Videos, Nov. 10, 2019

1. “God be with you till we meet again” (Selection)

“God Be With You (Till We Meet Again)” was written by Jeremiah Rankin in 1880. Rankin was the minister for the First Congregational Church in Washington, D.C. and had this to say about the hymn

Written…as a Christian goodbye, it was called forth by no person or occasion, but was deliberately composed as a Christian hymn on basis of the etymology of “goodbye,” which is “God be with you.”

2. “Glory to You”

Composed by John Rutter

Biographical link

John Rutter was born in London in 1945 and received his first musical education as a chorister at Highgate School. He went on to study music at Clare College, Cambridge, where he wrote his first published compositions and conducted his first recording while still a student.

His compositional career has embraced both large and small-scale choral works, orchestral and instrumental pieces, a piano concerto, two children’s operas, music for television, and specialist writing for such groups as the Philip Jones Brass Ensemble and the King’s Singers. His most recent larger choral works, Requiem (1985), Magnificat (1990) and Psalmfest (1993) have been performed many times in Britain, North America, and a growing number of other countries.
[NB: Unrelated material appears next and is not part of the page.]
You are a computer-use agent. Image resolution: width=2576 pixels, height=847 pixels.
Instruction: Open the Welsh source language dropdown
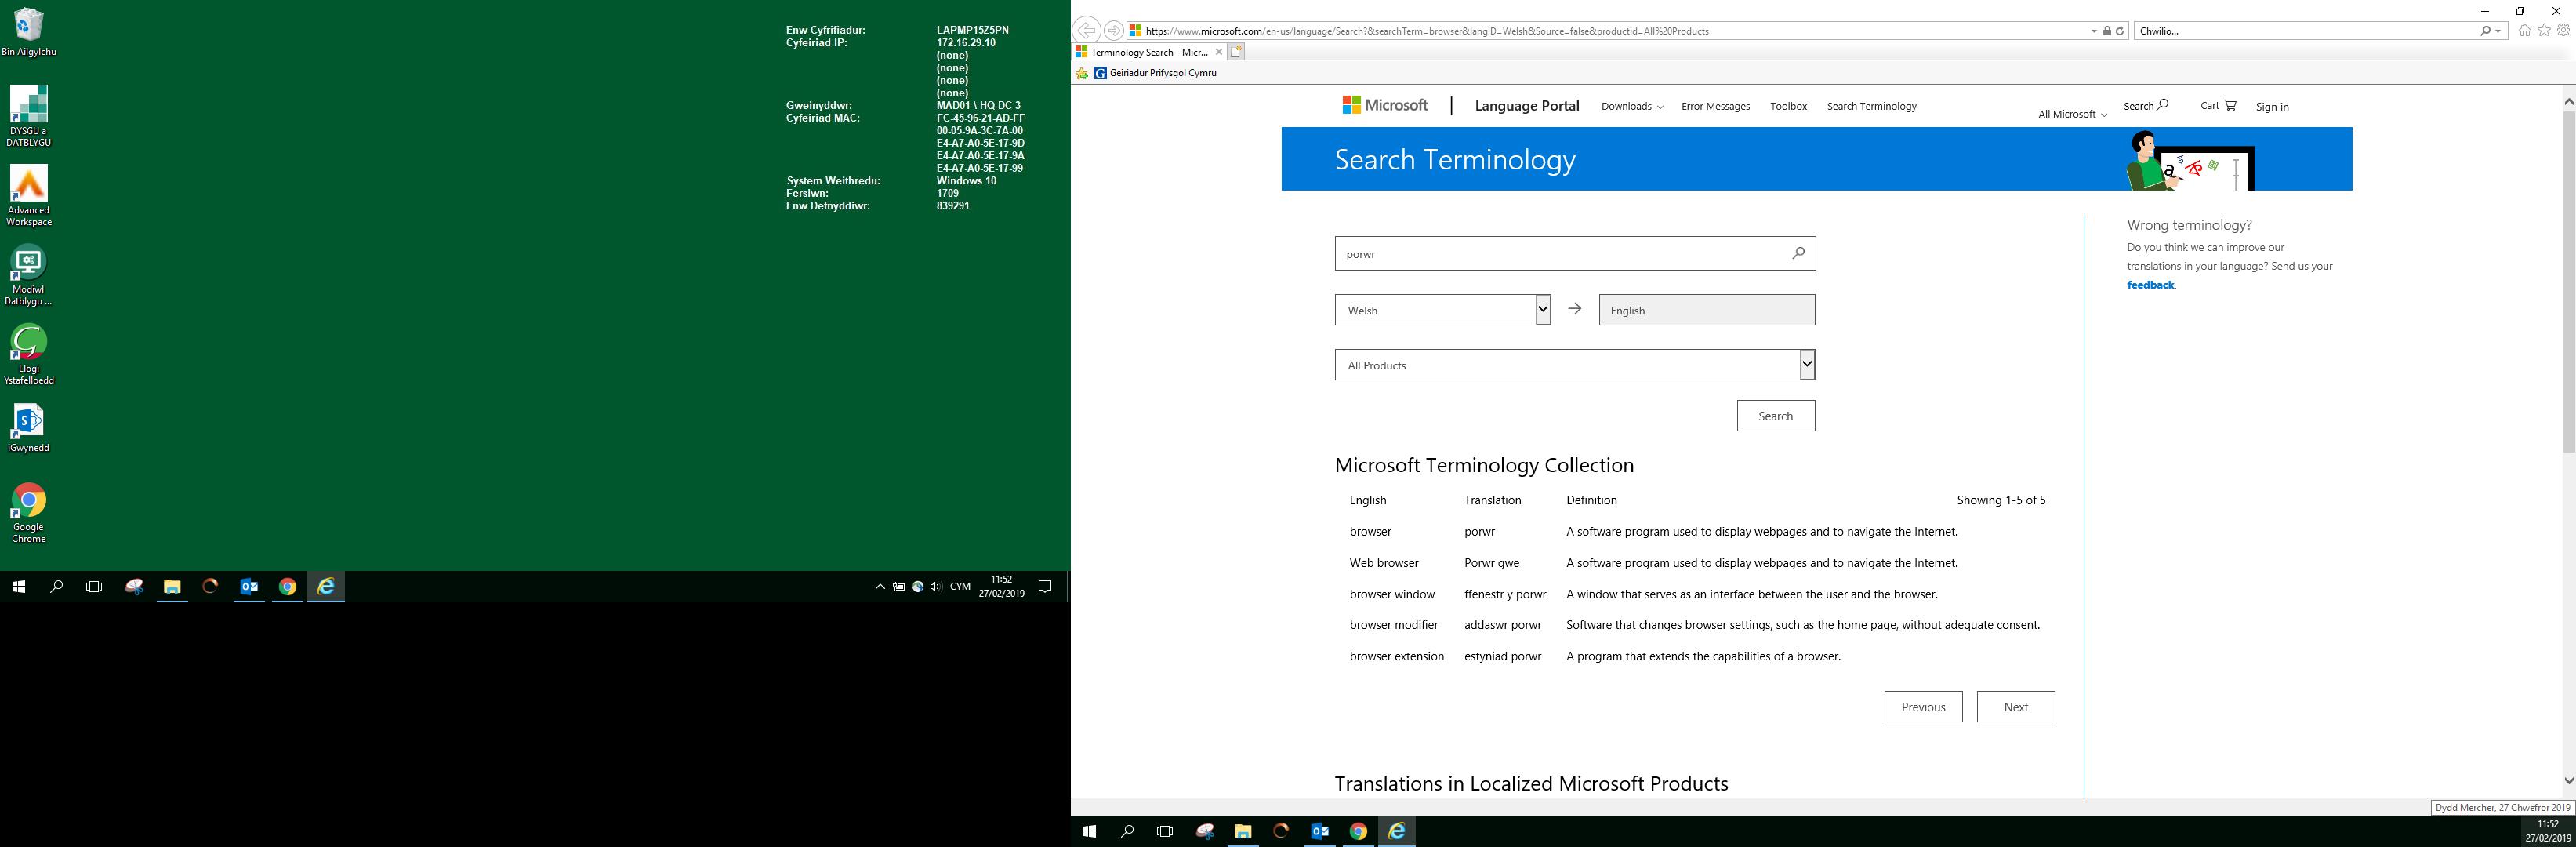(x=1442, y=310)
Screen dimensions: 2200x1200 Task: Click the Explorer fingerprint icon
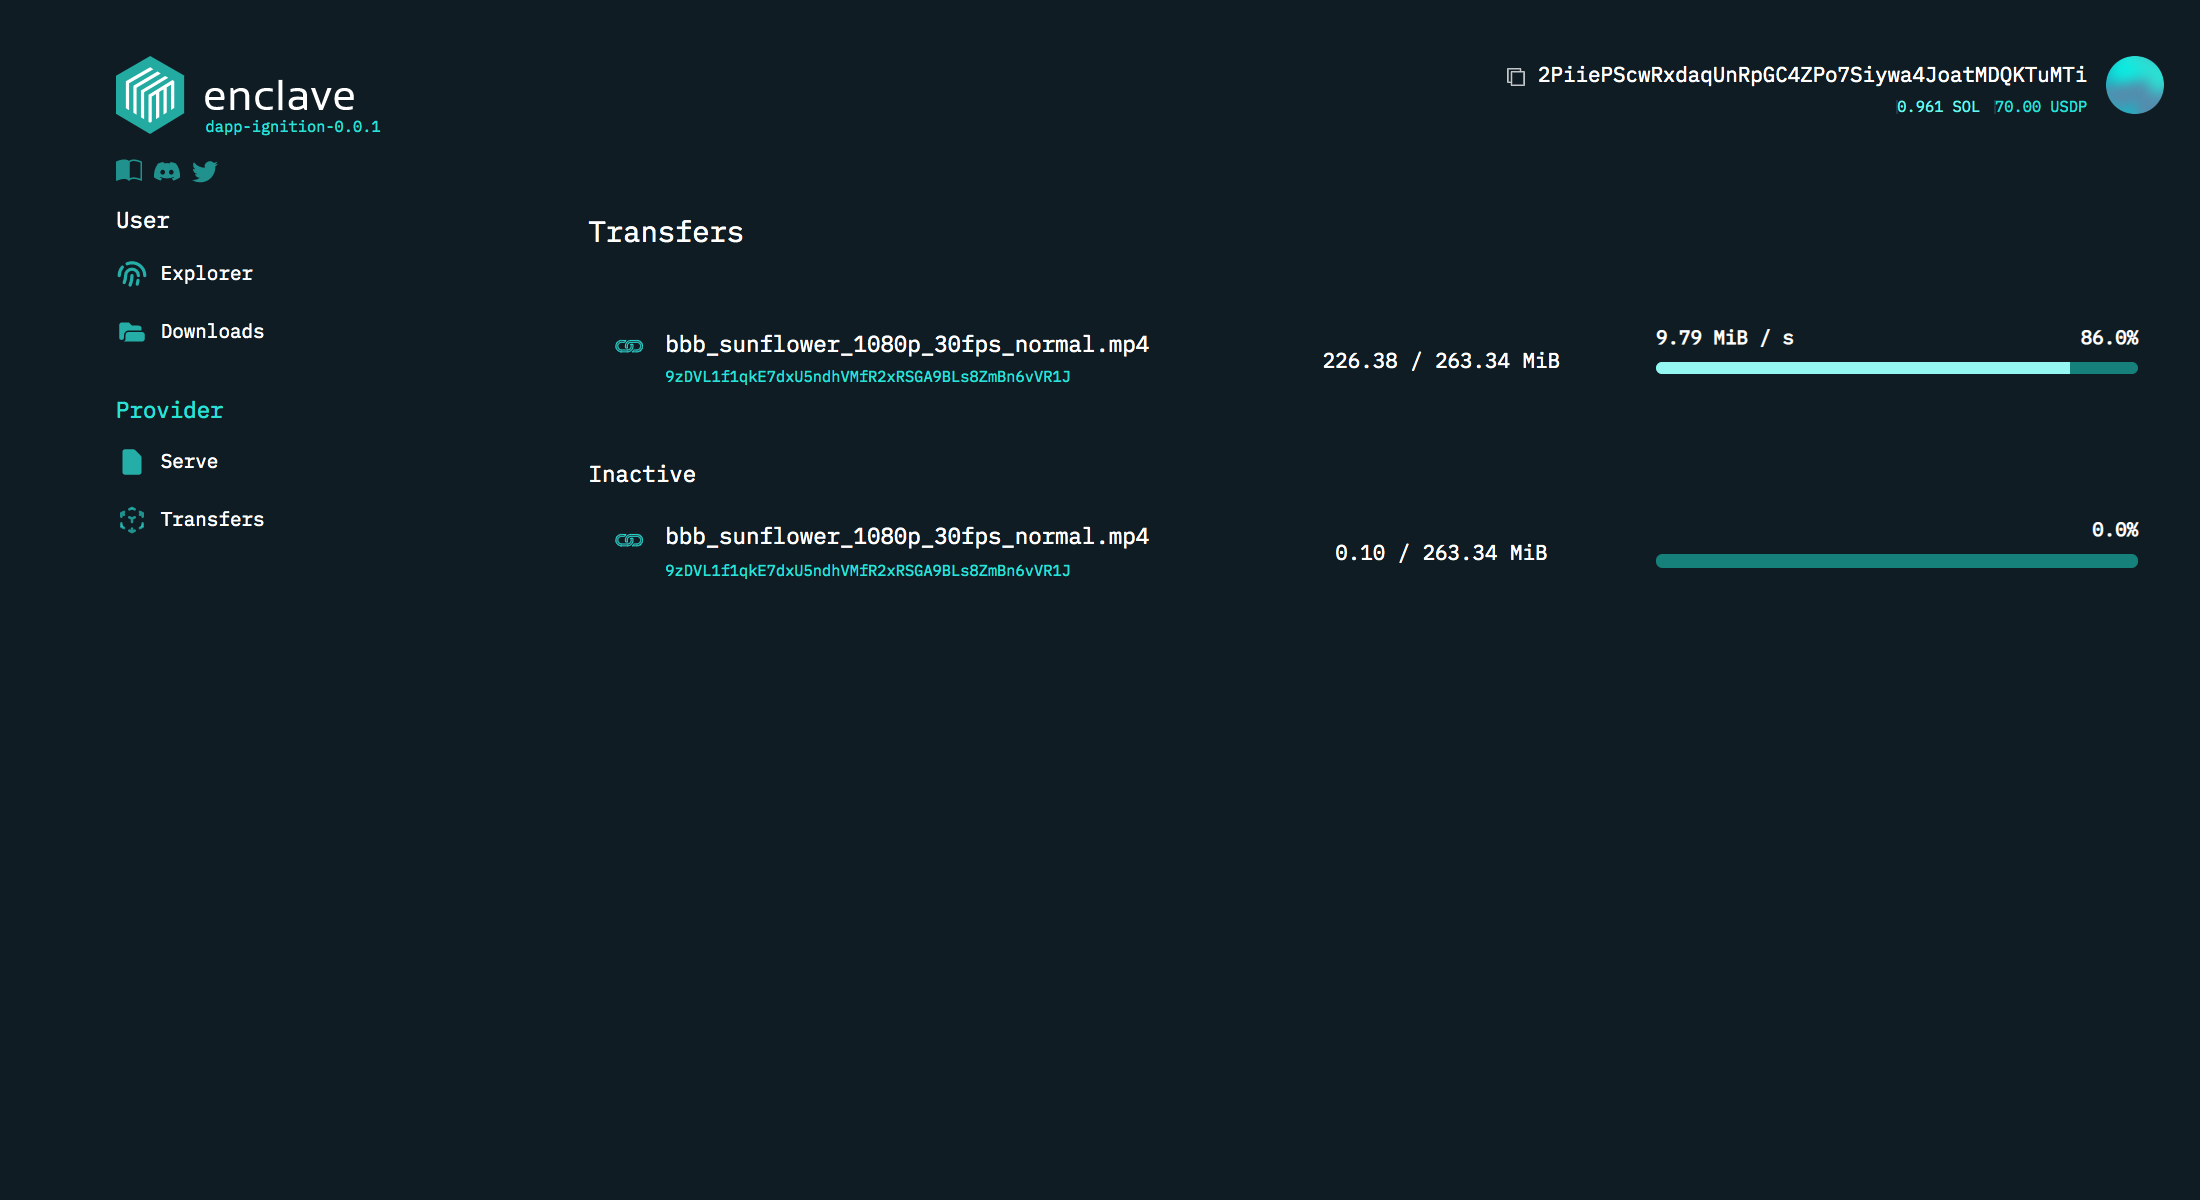pos(132,274)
He co-edited four volumes in the Carols for Choirs series with Sir David Willcocks, and, more recently, has edited the first two volumes in the new Oxford Choral Classics series, Opera Choruses (1995) and European Sacred Music (1996).

From 1975 to 1979 he was Director of Music at Clare College, whose choir he directed in a number of broadcasts and recordings. After giving up the Clare post to allow more time for composition, he formed the Cambridge Singers as a professional chamber choir primarily dedicated to recording, and he now divides his time between composition and conducting. He has guest-conducted or lectured at many concert halls, universities, churches, music festivals, and conferences in Europe, Scandinavia, North America and Australasia. In 1980 he was made an honorary Fellow of Westminster Choir College, Princeton, and in 1988 a Fellow of the Guild of Church Musicians. In 1996 the Archbishop of Canterbury conferred a Lambeth Doctorate of Music upon him in recognition of his contribution to church music.

In 1984 Rutter formed his own record label, Collegium, in the hopes of bringing choral music to a wider audience through performances of the highest possible quality.